Q4 2025 closed with a clear pattern: state-linked actors moved from opportunistic espionage toward strategic pre-positioning and supply-chain leverage. Two canonical incidents defined the quarter. First, multiple U.S. and Canadian agencies published a joint advisory describing a sophisticated backdoor, tracked as BRICKSTORM, used to maintain long-term persistence in government and IT networks and to enable credential theft and VM snapshot exfiltration. The advisory warned that the malware targeted VMware vSphere and vCenter infrastructure and that compromises dated back as early as April 2024 in at least one victim.
Second, a nation-state compromise of a major edge vendor materialized into a practical weapon for future exploitation. F5 disclosed unauthorized long-term access to its development environment and the exfiltration of portions of BIG-IP source code and vulnerability tracking data. Governments treated the breach as an imminent risk and pushed emergency remediation guidance for agencies to inventory, isolate, and patch exposed management interfaces. The combination of stolen engineering data and ubiquitous edge appliances created a uniquely dangerous opportunity for rapid weaponization of zero-day and N-day vulnerabilities.
Those two stories are linked. BRICKSTORM tradecraft and the vendor compromise both illustrate a growing emphasis by state actors on pre-positioning and stealthy persistence inside third party infrastructure. When a vendor that controls traffic flows, load balancing, and SSL termination is breached, defenders lose an important chokepoint for visibility and control. The operational lesson is simple and uncomfortable: assume your perimeter appliances may be under adversary control and plan detection and containment accordingly.

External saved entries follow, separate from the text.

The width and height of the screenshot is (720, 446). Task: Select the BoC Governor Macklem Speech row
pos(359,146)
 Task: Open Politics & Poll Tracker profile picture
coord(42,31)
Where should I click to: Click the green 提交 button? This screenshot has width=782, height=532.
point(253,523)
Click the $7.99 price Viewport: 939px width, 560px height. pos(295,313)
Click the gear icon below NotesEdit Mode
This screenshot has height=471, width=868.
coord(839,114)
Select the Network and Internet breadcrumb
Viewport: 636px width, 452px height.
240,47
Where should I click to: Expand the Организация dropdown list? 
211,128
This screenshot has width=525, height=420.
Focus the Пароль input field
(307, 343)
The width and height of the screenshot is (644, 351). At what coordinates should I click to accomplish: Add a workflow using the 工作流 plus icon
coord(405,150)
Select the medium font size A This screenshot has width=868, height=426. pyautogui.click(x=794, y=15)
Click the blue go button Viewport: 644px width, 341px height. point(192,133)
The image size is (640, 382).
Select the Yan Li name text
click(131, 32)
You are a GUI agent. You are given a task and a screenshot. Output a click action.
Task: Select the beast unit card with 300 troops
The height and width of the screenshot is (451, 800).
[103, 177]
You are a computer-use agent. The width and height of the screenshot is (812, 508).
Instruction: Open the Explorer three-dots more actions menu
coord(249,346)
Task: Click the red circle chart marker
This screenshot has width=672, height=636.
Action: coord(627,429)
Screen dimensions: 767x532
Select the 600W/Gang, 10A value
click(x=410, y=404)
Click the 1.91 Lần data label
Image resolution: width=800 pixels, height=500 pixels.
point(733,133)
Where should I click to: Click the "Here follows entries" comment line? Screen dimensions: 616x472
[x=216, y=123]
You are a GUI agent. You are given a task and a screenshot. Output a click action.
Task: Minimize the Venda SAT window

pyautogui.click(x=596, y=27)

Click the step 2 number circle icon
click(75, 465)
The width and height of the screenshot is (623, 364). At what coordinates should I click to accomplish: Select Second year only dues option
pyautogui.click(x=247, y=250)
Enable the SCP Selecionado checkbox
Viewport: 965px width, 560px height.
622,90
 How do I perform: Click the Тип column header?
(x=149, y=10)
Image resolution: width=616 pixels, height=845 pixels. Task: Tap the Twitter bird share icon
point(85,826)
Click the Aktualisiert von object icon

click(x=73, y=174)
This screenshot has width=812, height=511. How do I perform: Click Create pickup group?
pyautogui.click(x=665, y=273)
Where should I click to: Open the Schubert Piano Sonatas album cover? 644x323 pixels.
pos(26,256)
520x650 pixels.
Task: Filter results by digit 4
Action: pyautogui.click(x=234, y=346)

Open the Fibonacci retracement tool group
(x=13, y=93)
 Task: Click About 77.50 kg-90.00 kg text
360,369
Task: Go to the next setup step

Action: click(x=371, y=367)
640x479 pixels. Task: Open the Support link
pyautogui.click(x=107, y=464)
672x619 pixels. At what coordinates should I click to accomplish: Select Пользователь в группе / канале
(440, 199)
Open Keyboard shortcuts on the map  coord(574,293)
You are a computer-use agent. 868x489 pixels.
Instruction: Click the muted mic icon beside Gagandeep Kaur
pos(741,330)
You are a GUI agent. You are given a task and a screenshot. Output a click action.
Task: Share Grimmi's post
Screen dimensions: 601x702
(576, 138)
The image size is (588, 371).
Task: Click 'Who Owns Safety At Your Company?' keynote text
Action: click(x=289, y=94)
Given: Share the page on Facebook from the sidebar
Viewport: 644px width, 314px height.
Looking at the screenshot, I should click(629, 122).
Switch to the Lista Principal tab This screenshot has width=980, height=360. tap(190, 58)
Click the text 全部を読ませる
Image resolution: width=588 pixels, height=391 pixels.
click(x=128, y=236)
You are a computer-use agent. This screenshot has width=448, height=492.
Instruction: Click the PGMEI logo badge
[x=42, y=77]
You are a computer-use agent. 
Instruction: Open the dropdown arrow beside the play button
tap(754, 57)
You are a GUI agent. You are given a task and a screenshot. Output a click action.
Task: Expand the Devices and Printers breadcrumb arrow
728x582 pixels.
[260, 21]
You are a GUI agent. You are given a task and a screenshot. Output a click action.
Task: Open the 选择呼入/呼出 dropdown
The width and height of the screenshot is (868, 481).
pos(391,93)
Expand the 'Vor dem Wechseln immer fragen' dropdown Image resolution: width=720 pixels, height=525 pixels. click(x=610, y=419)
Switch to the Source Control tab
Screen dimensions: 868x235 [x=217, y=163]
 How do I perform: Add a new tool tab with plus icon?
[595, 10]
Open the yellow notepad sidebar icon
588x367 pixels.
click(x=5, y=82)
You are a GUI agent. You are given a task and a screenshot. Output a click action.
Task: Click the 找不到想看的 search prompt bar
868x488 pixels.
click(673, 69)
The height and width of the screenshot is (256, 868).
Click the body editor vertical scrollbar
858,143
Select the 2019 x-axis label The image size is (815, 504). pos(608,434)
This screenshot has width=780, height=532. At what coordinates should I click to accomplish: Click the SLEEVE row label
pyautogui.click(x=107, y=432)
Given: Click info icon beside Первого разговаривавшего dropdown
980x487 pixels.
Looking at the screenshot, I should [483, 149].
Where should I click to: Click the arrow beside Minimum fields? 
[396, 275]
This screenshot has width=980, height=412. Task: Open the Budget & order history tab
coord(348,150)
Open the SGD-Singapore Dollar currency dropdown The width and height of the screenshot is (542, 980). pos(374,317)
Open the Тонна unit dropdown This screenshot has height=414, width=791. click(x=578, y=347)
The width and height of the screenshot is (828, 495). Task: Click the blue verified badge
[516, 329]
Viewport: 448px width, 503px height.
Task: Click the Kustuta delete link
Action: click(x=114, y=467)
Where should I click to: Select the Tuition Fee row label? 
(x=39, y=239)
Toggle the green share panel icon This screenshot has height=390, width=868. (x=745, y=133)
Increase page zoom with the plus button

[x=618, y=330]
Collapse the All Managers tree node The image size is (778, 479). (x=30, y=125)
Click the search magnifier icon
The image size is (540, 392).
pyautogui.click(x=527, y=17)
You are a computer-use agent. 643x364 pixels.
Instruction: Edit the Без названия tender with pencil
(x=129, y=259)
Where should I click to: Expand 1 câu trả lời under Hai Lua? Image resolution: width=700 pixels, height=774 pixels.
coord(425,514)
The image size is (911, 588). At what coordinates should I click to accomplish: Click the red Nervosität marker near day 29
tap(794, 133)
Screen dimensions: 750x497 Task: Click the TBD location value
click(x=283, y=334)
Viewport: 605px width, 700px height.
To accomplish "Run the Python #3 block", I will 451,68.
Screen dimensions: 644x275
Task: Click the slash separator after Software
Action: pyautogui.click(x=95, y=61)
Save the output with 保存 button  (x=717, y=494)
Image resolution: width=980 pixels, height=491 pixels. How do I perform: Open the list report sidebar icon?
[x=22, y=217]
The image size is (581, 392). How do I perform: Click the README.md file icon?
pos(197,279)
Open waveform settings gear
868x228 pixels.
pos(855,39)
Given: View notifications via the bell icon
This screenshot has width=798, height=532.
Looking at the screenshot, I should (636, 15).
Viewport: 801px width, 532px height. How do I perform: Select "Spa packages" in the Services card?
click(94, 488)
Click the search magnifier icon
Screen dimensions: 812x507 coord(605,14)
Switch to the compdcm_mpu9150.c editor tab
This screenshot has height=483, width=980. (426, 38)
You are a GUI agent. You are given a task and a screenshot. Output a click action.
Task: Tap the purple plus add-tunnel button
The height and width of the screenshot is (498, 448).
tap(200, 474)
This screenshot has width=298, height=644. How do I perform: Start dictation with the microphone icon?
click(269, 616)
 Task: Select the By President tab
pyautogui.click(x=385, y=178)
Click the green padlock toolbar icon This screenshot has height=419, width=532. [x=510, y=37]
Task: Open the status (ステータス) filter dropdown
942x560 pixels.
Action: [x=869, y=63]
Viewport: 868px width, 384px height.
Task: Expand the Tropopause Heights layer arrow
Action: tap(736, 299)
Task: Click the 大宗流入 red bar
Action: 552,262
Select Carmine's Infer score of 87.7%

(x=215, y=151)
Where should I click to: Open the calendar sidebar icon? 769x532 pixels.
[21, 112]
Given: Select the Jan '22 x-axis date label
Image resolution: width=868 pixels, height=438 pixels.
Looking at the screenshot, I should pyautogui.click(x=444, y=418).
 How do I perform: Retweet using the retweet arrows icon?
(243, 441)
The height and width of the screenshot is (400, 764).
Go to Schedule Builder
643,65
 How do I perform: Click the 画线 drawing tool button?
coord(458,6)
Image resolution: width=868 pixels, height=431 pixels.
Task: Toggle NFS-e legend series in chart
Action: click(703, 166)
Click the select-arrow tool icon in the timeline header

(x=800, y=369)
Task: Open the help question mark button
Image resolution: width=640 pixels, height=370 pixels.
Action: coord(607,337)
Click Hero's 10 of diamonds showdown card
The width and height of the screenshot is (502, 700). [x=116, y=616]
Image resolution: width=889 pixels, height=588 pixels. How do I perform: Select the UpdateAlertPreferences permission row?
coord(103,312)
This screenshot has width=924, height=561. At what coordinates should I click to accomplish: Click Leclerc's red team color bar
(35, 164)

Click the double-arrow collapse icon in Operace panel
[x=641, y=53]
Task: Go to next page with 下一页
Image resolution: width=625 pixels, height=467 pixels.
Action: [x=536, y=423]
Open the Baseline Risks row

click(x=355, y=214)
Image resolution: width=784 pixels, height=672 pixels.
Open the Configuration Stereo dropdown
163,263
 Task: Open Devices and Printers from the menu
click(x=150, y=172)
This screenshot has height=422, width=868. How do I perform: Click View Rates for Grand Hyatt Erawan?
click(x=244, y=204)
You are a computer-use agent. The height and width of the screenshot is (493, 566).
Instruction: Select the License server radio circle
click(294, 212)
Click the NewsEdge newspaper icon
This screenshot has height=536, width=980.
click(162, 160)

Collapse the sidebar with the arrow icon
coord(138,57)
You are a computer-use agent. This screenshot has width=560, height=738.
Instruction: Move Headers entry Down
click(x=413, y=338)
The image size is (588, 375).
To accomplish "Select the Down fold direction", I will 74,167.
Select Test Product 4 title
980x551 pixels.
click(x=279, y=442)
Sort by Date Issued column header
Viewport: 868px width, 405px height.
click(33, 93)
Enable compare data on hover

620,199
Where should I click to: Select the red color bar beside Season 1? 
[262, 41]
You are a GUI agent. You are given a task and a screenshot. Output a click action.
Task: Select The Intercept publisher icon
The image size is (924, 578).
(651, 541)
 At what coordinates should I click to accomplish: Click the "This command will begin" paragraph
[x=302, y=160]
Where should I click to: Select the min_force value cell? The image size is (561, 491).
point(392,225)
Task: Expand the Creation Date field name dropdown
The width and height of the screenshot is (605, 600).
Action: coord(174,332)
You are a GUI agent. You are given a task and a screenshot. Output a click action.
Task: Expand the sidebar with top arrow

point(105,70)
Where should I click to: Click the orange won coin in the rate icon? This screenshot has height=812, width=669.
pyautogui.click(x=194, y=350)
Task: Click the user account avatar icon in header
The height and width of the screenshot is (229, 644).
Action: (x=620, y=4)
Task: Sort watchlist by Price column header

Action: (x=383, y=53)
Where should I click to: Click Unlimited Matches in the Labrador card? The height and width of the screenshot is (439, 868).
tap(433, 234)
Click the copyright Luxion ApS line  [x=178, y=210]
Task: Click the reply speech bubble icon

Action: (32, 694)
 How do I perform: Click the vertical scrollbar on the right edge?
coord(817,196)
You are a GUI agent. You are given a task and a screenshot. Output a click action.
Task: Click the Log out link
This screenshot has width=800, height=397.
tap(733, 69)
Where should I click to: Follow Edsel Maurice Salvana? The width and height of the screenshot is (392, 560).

Beyond high-value supply chain and vendor breaches, Q4 data shows the wider ecosystem also shifted. Ransomware volume spiked entering the fourth quarter, with notable increases in October and evidence that financially motivated actors remain the dominant immediate threat to most organizations. At the same time Microsoft and other observers documented increased use of generative AI by rival states and their proxies to scale reconnaissance, craft targeted lures, and automate influence operations. These two trends converge: cheaper, faster target discovery and tailored social engineering increase the speed at which an adversary can exploit newly discovered or privately held vulnerabilities.
The tactical picture I saw across incident reports and vendor advisories in Q4 is these practical priorities by state actors: long term persistence for intelligence and future sabotage, compromise of edge and management plane suppliers to amplify reach, and the use of AI to make human-focused attack stages more scalable. That mix increases both the probability and potential impact of attacks against critical infrastructure and government supply chains.
What to do now, in practical terms. First, treat vendor incidents as hostile pre-breaches. Immediately inventory and segregate management interfaces for edge appliances (load balancers, ADCs, VPN concentrators), apply vendor patches, and remove or block exposed administrative endpoints. Where emergency directives or advisories exist follow them precisely and document compliance.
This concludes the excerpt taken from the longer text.